PROBLEM TO SOLVE: Go through the records and give each one again exactly.

MATERIAL TO PROCESS:
Content starts

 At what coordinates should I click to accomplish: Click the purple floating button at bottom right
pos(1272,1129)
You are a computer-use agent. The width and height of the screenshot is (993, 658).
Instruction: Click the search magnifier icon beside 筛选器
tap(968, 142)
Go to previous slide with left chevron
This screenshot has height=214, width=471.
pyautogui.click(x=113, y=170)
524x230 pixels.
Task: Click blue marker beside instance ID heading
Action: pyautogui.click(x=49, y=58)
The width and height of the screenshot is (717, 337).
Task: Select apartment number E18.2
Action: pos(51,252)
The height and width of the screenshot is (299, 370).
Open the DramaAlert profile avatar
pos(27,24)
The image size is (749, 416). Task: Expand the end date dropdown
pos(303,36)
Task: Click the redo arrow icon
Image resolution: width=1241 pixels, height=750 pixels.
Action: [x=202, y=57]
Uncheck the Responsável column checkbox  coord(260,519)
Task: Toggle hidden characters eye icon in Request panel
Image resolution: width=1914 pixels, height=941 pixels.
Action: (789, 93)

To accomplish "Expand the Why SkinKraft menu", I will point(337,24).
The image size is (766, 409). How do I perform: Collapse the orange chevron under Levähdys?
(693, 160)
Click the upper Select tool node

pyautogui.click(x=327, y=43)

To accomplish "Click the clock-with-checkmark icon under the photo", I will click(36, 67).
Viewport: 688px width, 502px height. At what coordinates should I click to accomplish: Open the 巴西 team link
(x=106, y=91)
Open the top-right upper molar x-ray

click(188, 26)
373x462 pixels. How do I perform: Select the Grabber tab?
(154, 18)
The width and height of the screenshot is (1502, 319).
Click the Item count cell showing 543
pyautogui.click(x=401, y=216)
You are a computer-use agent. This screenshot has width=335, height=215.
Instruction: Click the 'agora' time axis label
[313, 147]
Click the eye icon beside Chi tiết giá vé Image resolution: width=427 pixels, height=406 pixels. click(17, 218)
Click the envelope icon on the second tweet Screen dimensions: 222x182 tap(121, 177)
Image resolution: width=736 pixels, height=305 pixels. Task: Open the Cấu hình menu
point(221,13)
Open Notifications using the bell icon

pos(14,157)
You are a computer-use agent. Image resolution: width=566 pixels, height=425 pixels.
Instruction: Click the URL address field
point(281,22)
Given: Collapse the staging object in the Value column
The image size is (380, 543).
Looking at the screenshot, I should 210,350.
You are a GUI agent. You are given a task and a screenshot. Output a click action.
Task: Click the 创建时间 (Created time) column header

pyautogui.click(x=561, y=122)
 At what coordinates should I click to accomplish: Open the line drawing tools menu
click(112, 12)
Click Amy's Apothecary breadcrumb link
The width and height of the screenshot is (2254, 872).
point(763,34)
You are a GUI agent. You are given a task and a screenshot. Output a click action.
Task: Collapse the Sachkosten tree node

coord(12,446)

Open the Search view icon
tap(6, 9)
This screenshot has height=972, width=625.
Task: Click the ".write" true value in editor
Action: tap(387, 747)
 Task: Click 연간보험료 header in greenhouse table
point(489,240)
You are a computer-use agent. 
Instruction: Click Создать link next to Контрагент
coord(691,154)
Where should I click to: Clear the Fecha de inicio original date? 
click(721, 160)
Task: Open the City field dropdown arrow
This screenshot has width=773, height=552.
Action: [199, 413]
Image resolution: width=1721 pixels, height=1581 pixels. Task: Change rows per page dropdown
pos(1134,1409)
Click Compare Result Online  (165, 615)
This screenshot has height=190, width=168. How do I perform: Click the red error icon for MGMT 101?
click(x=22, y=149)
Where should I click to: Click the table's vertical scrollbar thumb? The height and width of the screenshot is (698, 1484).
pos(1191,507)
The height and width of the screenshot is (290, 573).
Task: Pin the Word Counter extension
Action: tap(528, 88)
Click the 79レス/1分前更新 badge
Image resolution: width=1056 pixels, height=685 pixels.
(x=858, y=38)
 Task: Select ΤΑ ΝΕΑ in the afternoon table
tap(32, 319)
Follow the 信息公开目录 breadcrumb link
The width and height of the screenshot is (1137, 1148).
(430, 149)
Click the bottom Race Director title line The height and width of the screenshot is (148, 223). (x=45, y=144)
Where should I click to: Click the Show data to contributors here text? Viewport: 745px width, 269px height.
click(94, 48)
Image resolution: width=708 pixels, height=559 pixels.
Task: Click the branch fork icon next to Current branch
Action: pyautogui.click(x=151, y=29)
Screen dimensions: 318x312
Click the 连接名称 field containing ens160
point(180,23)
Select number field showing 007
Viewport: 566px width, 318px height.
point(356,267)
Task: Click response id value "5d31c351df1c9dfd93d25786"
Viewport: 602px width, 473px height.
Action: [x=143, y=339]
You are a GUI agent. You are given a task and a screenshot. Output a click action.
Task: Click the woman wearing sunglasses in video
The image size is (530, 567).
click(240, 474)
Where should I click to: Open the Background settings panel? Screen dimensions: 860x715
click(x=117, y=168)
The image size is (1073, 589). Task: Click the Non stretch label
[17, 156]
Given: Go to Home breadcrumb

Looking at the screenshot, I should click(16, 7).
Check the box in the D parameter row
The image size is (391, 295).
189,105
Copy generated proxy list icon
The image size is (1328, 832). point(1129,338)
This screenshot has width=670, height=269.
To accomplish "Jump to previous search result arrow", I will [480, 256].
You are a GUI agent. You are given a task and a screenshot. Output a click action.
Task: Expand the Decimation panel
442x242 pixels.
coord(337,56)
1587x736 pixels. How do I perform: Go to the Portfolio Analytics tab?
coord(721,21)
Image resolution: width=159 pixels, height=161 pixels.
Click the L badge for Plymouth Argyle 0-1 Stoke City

Content ends

YOUR RESPONSE:
 At what coordinates should I click to accomplish: Click the purple floating button at bottom right
pos(1272,1129)
You are a computer-use agent. The width and height of the screenshot is (993, 658).
Instruction: Click the search magnifier icon beside 筛选器
tap(968, 142)
Go to previous slide with left chevron
This screenshot has height=214, width=471.
pyautogui.click(x=113, y=170)
524x230 pixels.
Task: Click blue marker beside instance ID heading
Action: pyautogui.click(x=49, y=58)
The width and height of the screenshot is (717, 337).
Task: Select apartment number E18.2
Action: pos(51,252)
The height and width of the screenshot is (299, 370).
Open the DramaAlert profile avatar
pos(27,24)
The image size is (749, 416). Task: Expand the end date dropdown
pos(303,36)
Task: Click the redo arrow icon
Image resolution: width=1241 pixels, height=750 pixels.
Action: [x=202, y=57]
Uncheck the Responsável column checkbox  coord(260,519)
Task: Toggle hidden characters eye icon in Request panel
Image resolution: width=1914 pixels, height=941 pixels.
Action: (789, 93)

To accomplish "Expand the Why SkinKraft menu", I will point(337,24).
The image size is (766, 409). How do I perform: Collapse the orange chevron under Levähdys?
(693, 160)
Click the upper Select tool node

pyautogui.click(x=327, y=43)

To accomplish "Click the clock-with-checkmark icon under the photo", I will click(36, 67).
Viewport: 688px width, 502px height. At what coordinates should I click to accomplish: Open the 巴西 team link
(x=106, y=91)
Open the top-right upper molar x-ray

click(188, 26)
373x462 pixels. How do I perform: Select the Grabber tab?
(154, 18)
The width and height of the screenshot is (1502, 319).
Click the Item count cell showing 543
pyautogui.click(x=401, y=216)
You are a computer-use agent. This screenshot has width=335, height=215.
Instruction: Click the 'agora' time axis label
[313, 147]
Click the eye icon beside Chi tiết giá vé Image resolution: width=427 pixels, height=406 pixels. click(17, 218)
Click the envelope icon on the second tweet Screen dimensions: 222x182 tap(121, 177)
Image resolution: width=736 pixels, height=305 pixels. Task: Open the Cấu hình menu
point(221,13)
Open Notifications using the bell icon

pos(14,157)
You are a computer-use agent. Image resolution: width=566 pixels, height=425 pixels.
Instruction: Click the URL address field
point(281,22)
Given: Collapse the staging object in the Value column
The image size is (380, 543).
Looking at the screenshot, I should 210,350.
You are a GUI agent. You are given a task and a screenshot. Output a click action.
Task: Click the 创建时间 (Created time) column header

pyautogui.click(x=561, y=122)
 At what coordinates should I click to accomplish: Open the line drawing tools menu
click(112, 12)
Click Amy's Apothecary breadcrumb link
The width and height of the screenshot is (2254, 872).
point(763,34)
You are a GUI agent. You are given a task and a screenshot. Output a click action.
Task: Collapse the Sachkosten tree node

coord(12,446)

Open the Search view icon
tap(6, 9)
This screenshot has height=972, width=625.
Task: Click the ".write" true value in editor
Action: tap(387, 747)
 Task: Click 연간보험료 header in greenhouse table
point(489,240)
You are a computer-use agent. 
Instruction: Click Создать link next to Контрагент
coord(691,154)
Where should I click to: Clear the Fecha de inicio original date? 
click(721, 160)
Task: Open the City field dropdown arrow
This screenshot has width=773, height=552.
Action: [199, 413]
Image resolution: width=1721 pixels, height=1581 pixels. Task: Change rows per page dropdown
pos(1134,1409)
Click Compare Result Online  (165, 615)
This screenshot has height=190, width=168. How do I perform: Click the red error icon for MGMT 101?
click(x=22, y=149)
Where should I click to: Click the table's vertical scrollbar thumb? The height and width of the screenshot is (698, 1484).
pos(1191,507)
The height and width of the screenshot is (290, 573).
Task: Pin the Word Counter extension
Action: tap(528, 88)
Click the 79レス/1分前更新 badge
Image resolution: width=1056 pixels, height=685 pixels.
(x=858, y=38)
 Task: Select ΤΑ ΝΕΑ in the afternoon table
tap(32, 319)
Follow the 信息公开目录 breadcrumb link
The width and height of the screenshot is (1137, 1148).
(430, 149)
Click the bottom Race Director title line The height and width of the screenshot is (148, 223). (x=45, y=144)
Where should I click to: Click the Show data to contributors here text? Viewport: 745px width, 269px height.
click(94, 48)
Image resolution: width=708 pixels, height=559 pixels.
Task: Click the branch fork icon next to Current branch
Action: pyautogui.click(x=151, y=29)
Screen dimensions: 318x312
Click the 连接名称 field containing ens160
point(180,23)
Select number field showing 007
Viewport: 566px width, 318px height.
point(356,267)
Task: Click response id value "5d31c351df1c9dfd93d25786"
Viewport: 602px width, 473px height.
Action: [x=143, y=339]
You are a GUI agent. You are given a task and a screenshot. Output a click action.
Task: Click the woman wearing sunglasses in video
The image size is (530, 567).
click(240, 474)
Where should I click to: Open the Background settings panel? Screen dimensions: 860x715
click(x=117, y=168)
The image size is (1073, 589). Task: Click the Non stretch label
[17, 156]
Given: Go to Home breadcrumb

Looking at the screenshot, I should click(16, 7).
Check the box in the D parameter row
The image size is (391, 295).
189,105
Copy generated proxy list icon
The image size is (1328, 832). point(1129,338)
This screenshot has width=670, height=269.
To accomplish "Jump to previous search result arrow", I will [480, 256].
You are a GUI agent. You are given a task and a screenshot. Output a click action.
Task: Expand the Decimation panel
442x242 pixels.
coord(337,56)
1587x736 pixels. How do I perform: Go to the Portfolio Analytics tab?
coord(721,21)
Image resolution: width=159 pixels, height=161 pixels.
Click the L badge for Plymouth Argyle 0-1 Stoke City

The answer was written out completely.